STIM1 'senses' decreases in endoplasmic reticular (ER) luminal Ca2+ and induces store-operated Ca2+ (SOC) entry through plasma membrane Orai channels. The Ca2+/calmodulin-activated K+ channel KCa3.1 (previously known as SK4) has been implicated as an 'amplifier' of the Ca2+-release activated Ca2+ (CRAC) current, especially in T lymphocytes. We have previously shown that human macrophages express KCa3.1, and here we used the whole-cell patch-clamp technique to investigate the activity of these channels during Ca2+ store depletion and store-operated Ca2+ influx. Using RT-PCR, we found that macrophages express the elementary CRAC channel components Orai1 and STIM1, as well as Orai2, Orai3 and STIM2, but not the putatively STIM1-activated channels TRPC1, TRPC3-7 or TRPV6. In whole-cell configuration, a robust Ca2+-induced outwardly rectifying K+ current inhibited by clotrimazole and augmented by DC-EBIO could be detected, consistent with KCa3.1 channel current (also known as intermediate-conductance IK1).
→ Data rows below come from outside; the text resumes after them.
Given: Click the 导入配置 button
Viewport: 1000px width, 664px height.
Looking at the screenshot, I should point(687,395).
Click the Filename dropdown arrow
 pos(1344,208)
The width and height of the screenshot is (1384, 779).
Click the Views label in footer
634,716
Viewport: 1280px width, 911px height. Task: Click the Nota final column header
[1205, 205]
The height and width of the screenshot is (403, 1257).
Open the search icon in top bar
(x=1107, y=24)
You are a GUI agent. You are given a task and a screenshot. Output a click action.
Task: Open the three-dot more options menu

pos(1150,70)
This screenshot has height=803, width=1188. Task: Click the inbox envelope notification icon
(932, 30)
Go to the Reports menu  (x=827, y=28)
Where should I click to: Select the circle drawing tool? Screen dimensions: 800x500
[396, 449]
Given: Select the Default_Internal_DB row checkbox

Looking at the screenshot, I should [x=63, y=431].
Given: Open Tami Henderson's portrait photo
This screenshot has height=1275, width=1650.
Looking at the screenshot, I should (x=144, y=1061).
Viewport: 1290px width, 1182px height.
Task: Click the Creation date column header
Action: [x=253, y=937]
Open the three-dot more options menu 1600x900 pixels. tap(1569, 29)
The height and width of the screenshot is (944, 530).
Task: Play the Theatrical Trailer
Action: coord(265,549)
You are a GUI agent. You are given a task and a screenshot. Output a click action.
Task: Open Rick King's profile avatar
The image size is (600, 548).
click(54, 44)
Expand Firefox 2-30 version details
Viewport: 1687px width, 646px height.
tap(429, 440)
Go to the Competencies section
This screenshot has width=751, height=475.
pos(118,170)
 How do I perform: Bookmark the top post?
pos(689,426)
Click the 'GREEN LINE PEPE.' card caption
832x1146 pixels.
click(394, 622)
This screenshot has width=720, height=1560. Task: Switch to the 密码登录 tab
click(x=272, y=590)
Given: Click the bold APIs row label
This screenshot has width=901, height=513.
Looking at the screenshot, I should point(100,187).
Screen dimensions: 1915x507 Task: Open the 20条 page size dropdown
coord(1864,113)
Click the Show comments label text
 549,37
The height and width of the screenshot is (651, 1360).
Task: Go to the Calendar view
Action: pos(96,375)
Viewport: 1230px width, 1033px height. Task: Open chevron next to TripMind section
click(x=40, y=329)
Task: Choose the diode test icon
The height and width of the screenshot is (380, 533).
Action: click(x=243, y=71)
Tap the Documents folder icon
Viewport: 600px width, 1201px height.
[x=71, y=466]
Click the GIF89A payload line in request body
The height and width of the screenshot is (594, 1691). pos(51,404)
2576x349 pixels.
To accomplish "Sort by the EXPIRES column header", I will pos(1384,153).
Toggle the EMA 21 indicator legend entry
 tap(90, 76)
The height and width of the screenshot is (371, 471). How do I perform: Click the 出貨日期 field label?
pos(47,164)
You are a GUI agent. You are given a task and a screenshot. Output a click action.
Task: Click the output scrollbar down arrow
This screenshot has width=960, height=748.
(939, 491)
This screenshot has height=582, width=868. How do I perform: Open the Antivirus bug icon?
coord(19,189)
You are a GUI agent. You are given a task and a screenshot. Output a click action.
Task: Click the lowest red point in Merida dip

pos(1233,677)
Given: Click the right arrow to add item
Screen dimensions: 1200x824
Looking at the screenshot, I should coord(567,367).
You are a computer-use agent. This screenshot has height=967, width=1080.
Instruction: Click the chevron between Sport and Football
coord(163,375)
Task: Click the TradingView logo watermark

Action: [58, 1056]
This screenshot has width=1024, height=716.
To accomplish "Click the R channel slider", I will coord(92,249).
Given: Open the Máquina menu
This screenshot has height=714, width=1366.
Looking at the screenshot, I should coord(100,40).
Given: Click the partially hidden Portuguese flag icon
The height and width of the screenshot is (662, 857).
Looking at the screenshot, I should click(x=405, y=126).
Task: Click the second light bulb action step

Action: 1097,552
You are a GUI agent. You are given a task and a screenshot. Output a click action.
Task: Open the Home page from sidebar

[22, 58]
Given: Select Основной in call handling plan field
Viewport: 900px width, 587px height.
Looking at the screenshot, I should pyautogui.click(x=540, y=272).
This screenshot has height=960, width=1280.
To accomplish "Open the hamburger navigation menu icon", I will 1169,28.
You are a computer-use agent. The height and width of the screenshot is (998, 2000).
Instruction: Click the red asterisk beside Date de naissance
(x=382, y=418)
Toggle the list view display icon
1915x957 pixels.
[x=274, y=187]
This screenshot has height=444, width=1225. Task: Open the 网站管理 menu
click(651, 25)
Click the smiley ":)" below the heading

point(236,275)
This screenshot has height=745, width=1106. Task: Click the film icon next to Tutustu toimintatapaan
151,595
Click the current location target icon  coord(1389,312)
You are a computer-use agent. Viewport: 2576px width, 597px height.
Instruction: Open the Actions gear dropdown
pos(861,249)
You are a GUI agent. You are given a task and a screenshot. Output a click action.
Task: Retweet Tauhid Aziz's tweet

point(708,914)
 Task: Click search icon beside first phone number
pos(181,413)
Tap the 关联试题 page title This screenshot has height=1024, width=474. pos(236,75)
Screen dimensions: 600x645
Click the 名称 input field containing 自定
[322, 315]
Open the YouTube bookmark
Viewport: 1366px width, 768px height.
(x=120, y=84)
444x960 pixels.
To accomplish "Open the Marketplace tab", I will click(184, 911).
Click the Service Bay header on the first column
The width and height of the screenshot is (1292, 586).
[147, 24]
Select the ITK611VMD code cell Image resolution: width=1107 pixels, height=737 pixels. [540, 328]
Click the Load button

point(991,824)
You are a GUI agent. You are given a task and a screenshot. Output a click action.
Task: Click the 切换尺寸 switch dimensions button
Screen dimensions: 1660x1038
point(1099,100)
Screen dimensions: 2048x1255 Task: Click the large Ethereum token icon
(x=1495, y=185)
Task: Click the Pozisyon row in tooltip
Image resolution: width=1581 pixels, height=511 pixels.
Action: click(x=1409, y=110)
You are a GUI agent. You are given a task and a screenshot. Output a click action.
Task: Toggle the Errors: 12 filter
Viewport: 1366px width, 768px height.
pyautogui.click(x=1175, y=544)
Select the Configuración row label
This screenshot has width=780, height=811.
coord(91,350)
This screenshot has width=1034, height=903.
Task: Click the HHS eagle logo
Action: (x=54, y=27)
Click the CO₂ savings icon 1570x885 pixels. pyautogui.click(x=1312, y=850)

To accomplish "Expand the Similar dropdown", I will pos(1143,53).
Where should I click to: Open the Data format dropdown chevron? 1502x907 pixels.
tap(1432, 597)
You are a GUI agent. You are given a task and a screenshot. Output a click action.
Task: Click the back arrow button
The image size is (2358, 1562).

Introduction of extracellular Ca2+ following Ca2+ store depletion via P2Y2 receptors induced a robust charybdotoxin (CTX)- and 2-APB-sensitive outward K+ current and hyperpolarization. We also found that SOC entry induced by thapsigargin treatment induced CTX-sensitive K+ current in HEK293 cells transiently expressing KCa3.1. Our data suggest that SOC and KCa3.1 channels are tightly coupled, such that a small Ca2+ influx current induces a much large KCa3.1 channel current and hyperpolarization, providing the necessary electrochemical driving force for prolonged Ca2+ signaling and store repletion.